Limited research has been done regarding the effect of ACT on interpersonal problems of clients. The study by Nowroozi et al (30) showed a significant difference between the mean scores of interpersonal problems and experience avoidance between the 2 experimental (ACT) and control groups in the posttest phase. Contrary to that study, the results of this study indicated that the ACT group and the CBT group did not significantly differ in their interpersonal relationships. It seems that the prolongation of the number of items in FIRO-B and the fatigue and inaccuracy of the participants when answering their questions as well as the probability of non-interpersonal problems among participants even in the event of aggression problems are some reasons for this result. Based on this finding, it can be concluded that cognitive behavioral therapy, which changes thoughts to change behavior and emotion, and acceptance and commitment therapy, which uses some of the methods of defusion to change behavior, both are effective in reducing anger (62).

Limitation

This study had limitations and paying attention to them will help generalize its findings.
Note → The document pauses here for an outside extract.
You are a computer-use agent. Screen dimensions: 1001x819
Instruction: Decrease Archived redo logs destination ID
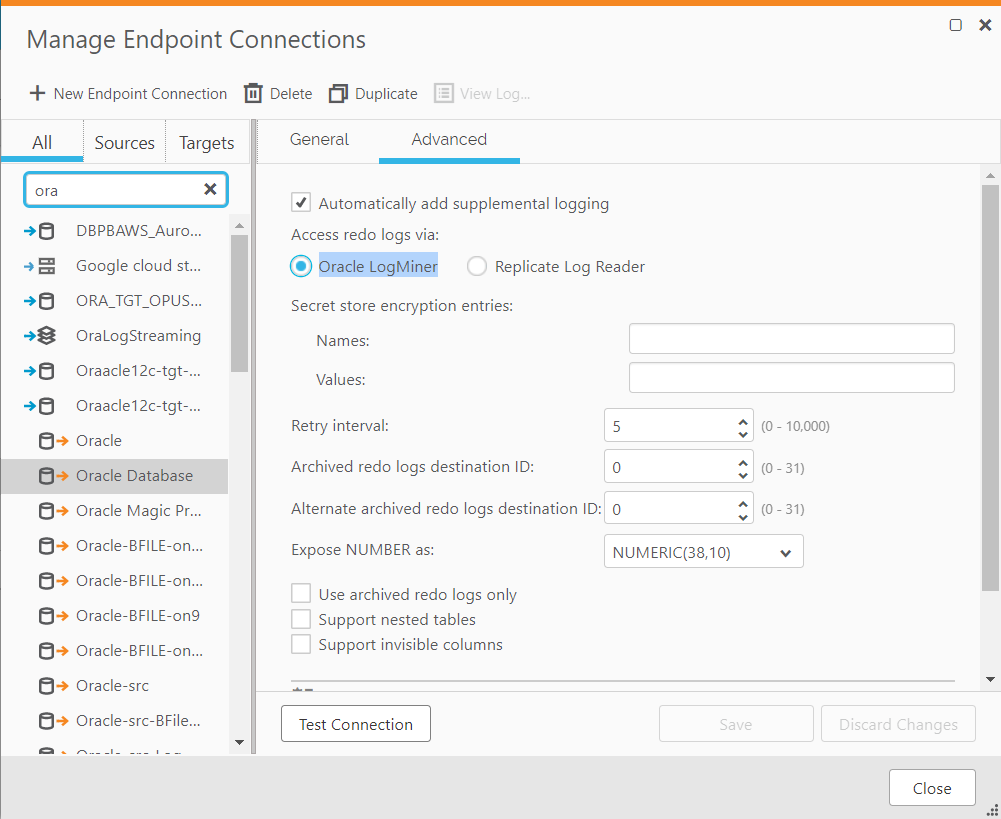(x=743, y=474)
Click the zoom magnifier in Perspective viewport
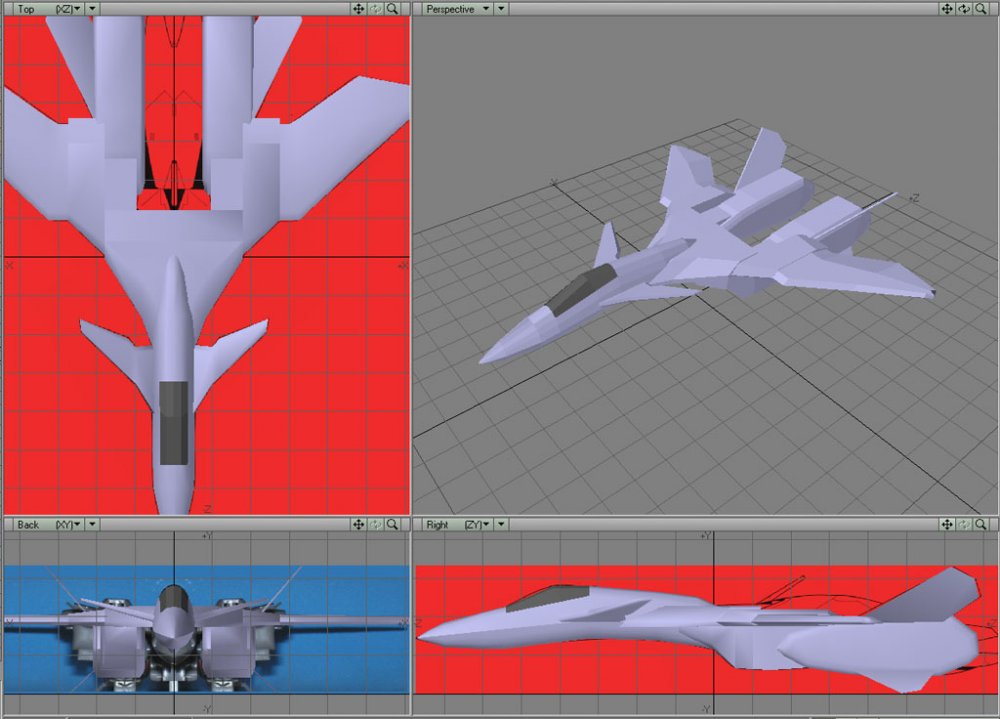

These restrictions include not using a control group due to limited sample size, not using female students, and not using clinical samples compared to nonclinical samples.

Conclusion

Based on the results of this study, it can be said that in some cases, such as anger, ACT has a better effect than CBT, and in others, such as interpersonal problems, it is as effective as CBT. In fact, given the different assumptions of these 2 approaches, it is expected that each treatment approach will be superior to the other in improving some conditions. In treatment based on acceptance and commitment, change is done indirectly. Unlike cognitive-behavioral therapy, which deals directly with changing thoughts and feelings, this treatment changes thoughts and emotions and it invites people to accept, be aware, and be observant of themselves. However, more research is needed on the differences between these 2 approaches.

Acknowledgment

We would like to thank all individuals who participated in this study. This research was conducted in Mental Health Research at Iran University of Medical Sciences. This research was supported by grant No 94-05-121-25990 from Iran University of Medical Sciences (IUMS) (Mental Health Research Center).

Conflict of Interest

According to the authors, this article has no conflict of interest.